"Point That Thing Somewhere Else", by The Clean. I try to resist this song. I can escape its clutches for the first two bars, but I always trip on the next note and tumble headlong into its endless corridors and its many rooms. There is something primally thrilling about "Point That Thing Somewhere Else". I can't say exactly what it is. Perhaps it is not so much a song as a template. Certainly, that is how The Clean treat it. There are several live versions floating around, and they all take on lives of their own. The most recent, and the one that prompted this post, is the opening song on "Mashed", a live recording of a recent Clean tour, and presumably the opening song of the set from which it is taken. How a band that gets together briefly once every few years, perhaps plays a few gigs, perhaps makes a record, can instantly hit such peaks of creative intensity is a credit to the Dunedin drinking water, I guess. There are not that many live recordings that genuinely make you wish you had been there.
Meanwhile the influence of The Clean continues to show up in surprising places, e.g. the forthcoming second album from Wooden Shjips, whom I had previously nailed as acolytes of Crazy Horse (itself no bad thing) but who seem to also be drawing from "Point That Thing", or perhaps more accurately "Point That Thing" filtered through a prism of early Suicide.
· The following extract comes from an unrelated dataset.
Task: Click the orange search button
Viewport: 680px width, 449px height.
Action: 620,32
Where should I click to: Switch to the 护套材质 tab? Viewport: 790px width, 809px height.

And another meanwhile: word is getting around that there will be a new album by The Bats (the "other" band of Robert Scott, when he is not playing bass with The Clean) in June. If their last two albums are anything to go by, this should be worth waiting for. "Couchmaster", in particular, which must by now be ten years old, is a key Dunedin recording. In fact, I think I know what I will be listening to tonight.